6. Количественное определение белков и иммуноблоттинг
Концентрации белков определяли методом анализа с применением бычьего сывороточного альбумина (ВСА) (Pierce Biochemicals, Rockport IL). Белки были отделены методом электрофореза в полиакриламидном геле в присутствии додецилсульфат натрия, SDS-PAGE, в восстановительных условиях с окрашиванием при помощи Coomassie Blue. Окрашенные гели сканировали и проводили денситометрический анализ, используя программу ImageJ Software (NIH).
Белки из фракции, полученной элюированием при помощи SEC, осаждали ацетоном (Bollag et al., 1996), снова суспендировали в 1/5 объема в буфере равновесия/элюирования и разделяли методом SDS-PAGE в восстанавливающих условиях и переносили методом электропереноса на поливинилидендифторидные (PVDF) мембраны (Roche DiagNOtics Corporation, Indianapolis, IN) для иммунодетектирования.

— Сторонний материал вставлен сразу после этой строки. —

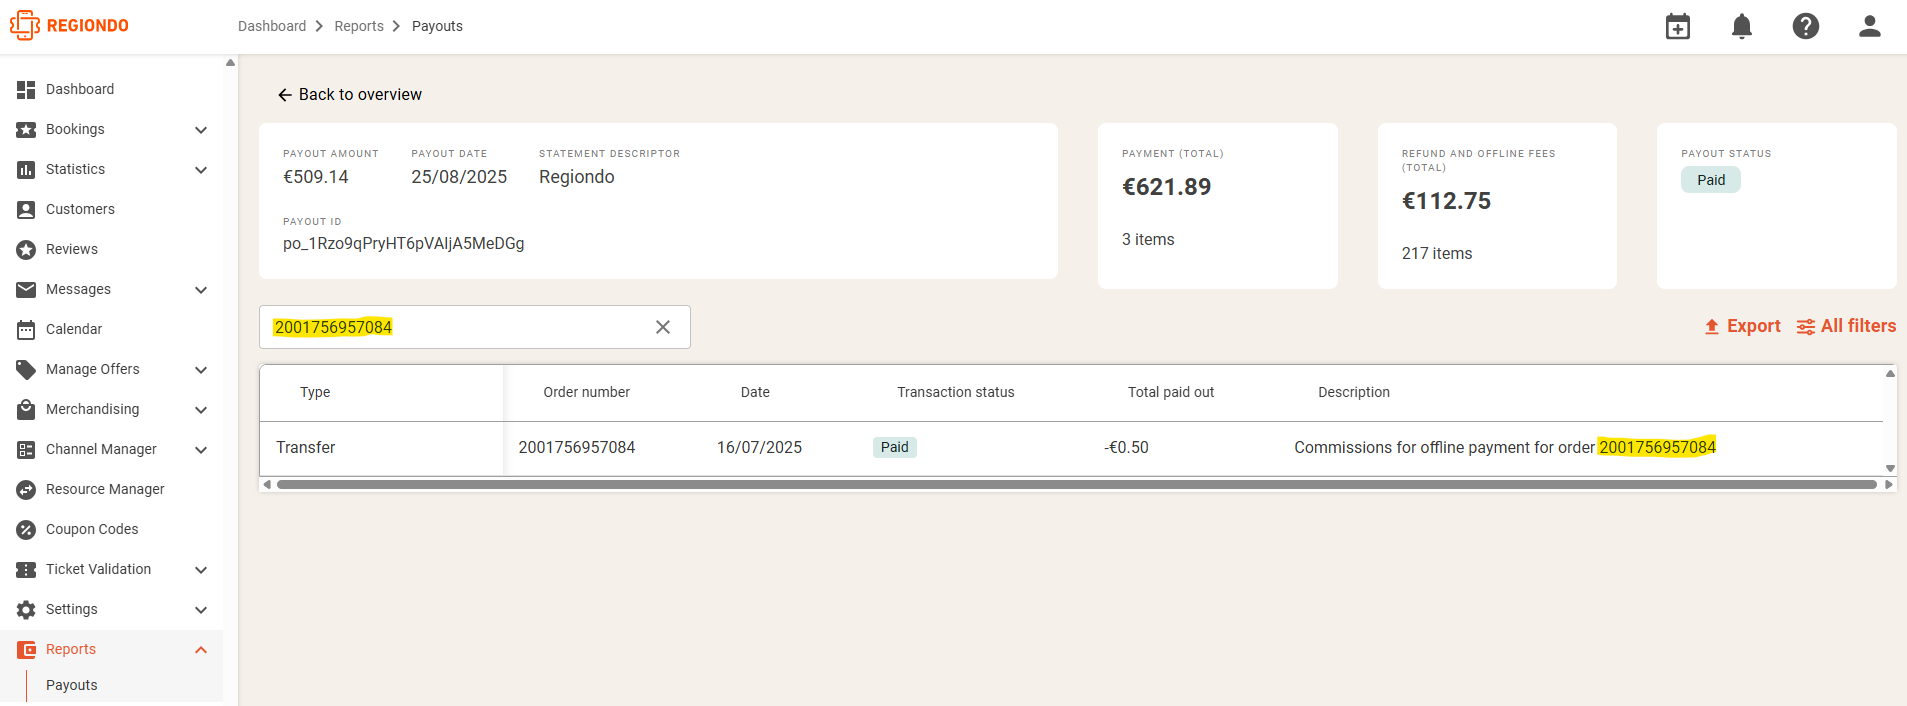Export the payout transactions
Screen dimensions: 1907x706
tap(1742, 326)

Перед проведением иммуноблоттинга мембраны были блокированы 5% снятым молоком и 0,1% Tween-20 в физиологическом растворе, содержащем Tris-буфер (TBS-Т) в течение 16-18 ч при температуре 4°С.

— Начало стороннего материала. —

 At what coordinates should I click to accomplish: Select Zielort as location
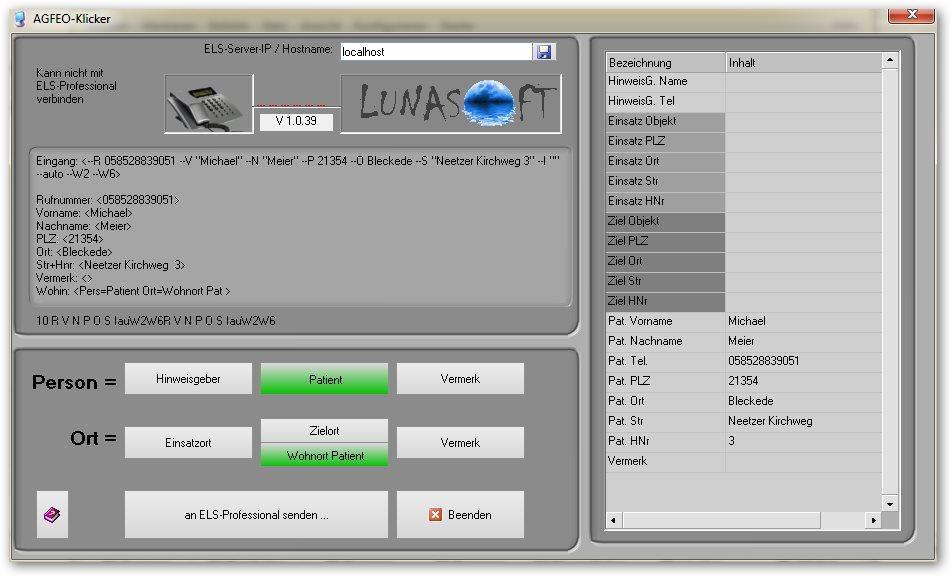point(324,431)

Иммуноблоттинг проводили путем инкубирования с подходящим антителом (Таблица 6) в TBS-Tween 20, 0,1%, (2 мкг/мл 2% снятого молока). Вторичные антитела, использованные для хемилюминесцентного детектирования, были разбавлены TBS-Tween 20 0,1%, содержащим 2% снятого молока, как указано в Таблице 4. Иммунореактивные комплексы детектировали методом хемилюминесценции с применением люминола в качестве субстрата (Roche DiagNOtics Corporation). Конъюгат пероксидазы хрена с антителом против человеческого иммуноглобулина, IgG, получали с использованием набора EZ-Link Plus® Activated Peroxidase conjugation kit (Pierce, Rockford, IL). Полный неактивированный вирус (WIV), использованный в качестве контроля детектирования подтипов H1, H3 и В, приобретали в National Institute for Biological Standards and Control (NIBSC)
|
7. Очистка и концентрация перед проведением гель-хроматографии
Для увеличения разрешения и сигнала в элюированных фракциях сырые экстракты, которые нужно было загрузить в колонку для гель-хроматографии, были очищены и сконцентрированы следующим методом. Экстракты центрифугировали при 70000 г при температуре 4°С в течение 20 мин и осадок после центрифугирования дважды промывали вновь полученной суспензией в 1 объеме (в сравнении с исходным объемом экстракта) буфера для экстракции (50 мМ Iris, рН 8, 0,15 М NaCl) и центрифугировали при 70000 г при температуре 4°С в течение 20 мин. Полученный осадок снова суспендировали в 1/3 объема (в сравнении с исходным объемом экстракта) и осаждали белки (включая VLP) путем добавления 20% (вес/об) PEG 3350 с последующим инкубированием на льду в течение 1 ч. Осажденные белки выделяли путем центрифугирования при 10000 г, 4°С, 20 мин и снова суспендировали в 1/15 объема (в сравнении с исходным объемом экстракта) буфера для экстракции. После получения конечной суспензии белков проводили окончательное центрифугирование при 20000 г, 4°С, 5 мин, для получения осадка нерастворимых веществ, а прозрачную надосадочную жидкость выделяли.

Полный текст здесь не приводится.